Someone here wrote that the OP is speculating as to why this project was cancelled and that it was due to lower future profits. Another wrote that Chicago is a shell of its former self, and therefore, there is less demand on the bridge. Both comments are built on false premises. Hear me out.
The private freight railroads within NAFTA are essentially toll roads that get to set their own tolls. That's what they fundamentally are. Your actual toll roads have a great deal of government oversight and can't set tolls willy nilly, or shut down sections of toll road, or shut down lanes, to boost profit PSR style.
Until the Staggers Act was passed, the government had to approve the toll rate charged by the RR and also had to allow railroads to shut down lines, i.e. lanes. They had to do that, because a long time ago, before the free interstate highways were built, the railroads were the only way to really move people and freight and they used their power to overcharge customers and squeeze us dry.
Once Uncle Sam built the Eisenhower interstate system, which is essentially free to use, why would anyone spend money on a steel toll-road? So the railroads went bankrupt.
The problem is that we have a national freight transportation system. The interstate highways, US routes, toll roads, freight, and commuter railroads do not operate in separate silos. The railroad is the most energy efficient way to move people and freight per gallon of fuel. When the railroads went bankrupt, that meant more trucks on interstate highways intended for medium and short trips, thereby clogging those highways, generating pollution and wasting precious fuel. There are industries like coal, petrochemicals, and aggregate mining that are absolutely made for being hauled by rail and would overwhelm highway structures.
So, the government passed the Staggers Act. The railroads got to set their own tolls and even could shut down loss making lines. The railroads could unashamedly exploit their monopolies over captive industries, their bread and butter for making money. However, the unwritten expectation was that those profits would be used to upgrade the national freight railroad system and eventually grow it so that the overall national transportation system would use more fuel efficient trains and slow down the unsustainable growth in trucking.
Outside of NAFTA, railroads are just like highways, government owned. There is nothing fundamentally wrong with that government owned model unless you think you should pay a toll to a private company every time you get on the interstate...

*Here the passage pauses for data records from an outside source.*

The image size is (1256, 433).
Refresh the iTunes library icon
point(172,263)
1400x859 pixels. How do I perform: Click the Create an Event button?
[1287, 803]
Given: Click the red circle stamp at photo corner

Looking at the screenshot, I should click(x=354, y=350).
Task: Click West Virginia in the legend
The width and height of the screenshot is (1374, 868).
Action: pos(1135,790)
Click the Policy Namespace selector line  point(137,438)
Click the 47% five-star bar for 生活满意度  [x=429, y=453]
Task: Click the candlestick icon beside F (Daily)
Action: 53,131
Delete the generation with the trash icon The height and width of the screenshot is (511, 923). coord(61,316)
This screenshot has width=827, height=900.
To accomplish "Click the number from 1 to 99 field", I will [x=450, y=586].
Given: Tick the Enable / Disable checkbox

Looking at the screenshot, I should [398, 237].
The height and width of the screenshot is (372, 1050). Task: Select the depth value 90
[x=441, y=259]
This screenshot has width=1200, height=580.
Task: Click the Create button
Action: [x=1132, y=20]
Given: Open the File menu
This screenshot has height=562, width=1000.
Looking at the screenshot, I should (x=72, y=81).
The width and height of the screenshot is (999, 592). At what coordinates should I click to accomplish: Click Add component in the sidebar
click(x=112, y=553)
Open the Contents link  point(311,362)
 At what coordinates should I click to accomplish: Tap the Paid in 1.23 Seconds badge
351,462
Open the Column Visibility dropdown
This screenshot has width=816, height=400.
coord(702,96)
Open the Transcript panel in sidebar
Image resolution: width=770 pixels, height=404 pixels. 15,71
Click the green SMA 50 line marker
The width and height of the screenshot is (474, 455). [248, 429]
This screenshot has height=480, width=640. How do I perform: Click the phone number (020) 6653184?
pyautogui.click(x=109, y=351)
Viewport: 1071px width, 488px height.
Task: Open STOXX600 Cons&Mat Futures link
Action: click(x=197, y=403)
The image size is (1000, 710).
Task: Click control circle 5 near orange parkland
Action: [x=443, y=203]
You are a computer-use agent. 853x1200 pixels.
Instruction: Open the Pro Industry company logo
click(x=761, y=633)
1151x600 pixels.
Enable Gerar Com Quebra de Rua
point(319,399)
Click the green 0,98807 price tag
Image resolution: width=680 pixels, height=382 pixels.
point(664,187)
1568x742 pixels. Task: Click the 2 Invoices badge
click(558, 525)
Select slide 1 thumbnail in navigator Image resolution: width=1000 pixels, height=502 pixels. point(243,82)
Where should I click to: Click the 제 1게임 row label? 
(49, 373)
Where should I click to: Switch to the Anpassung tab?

UP's profits are often a facade when looked at from the perspective of the national transportation network. UP forces state level Departments of Transportation to comply with unyielding demands when a new overpass or highway is built over their tracks. Caltrans, for instance,had to shut down certain major highway improvements because UP would not allow a certain column in their yard, and would not even consider shutting down traffic on a few tracks to improve an interstate used by millions. This type of story repeats itself in every state UP crosses.
Then there is passenger service. Your highway is free and your gas tax is not enough to pay for it. So, your highway is heavily subsidized. Passenger trains are subsidized too, and the goal is to take people off the highway and put them in a more energy efficient train. Maybe they'll enjoy the ride too, instead of gridlock.
Well, UP does not work well with passenger service. It won't cooperate with California high speed rail, it puts Amtrak trains behind schedule as they have to wait for freight trains to pass, and it just fired a bunch of mechanics working at Metra operations.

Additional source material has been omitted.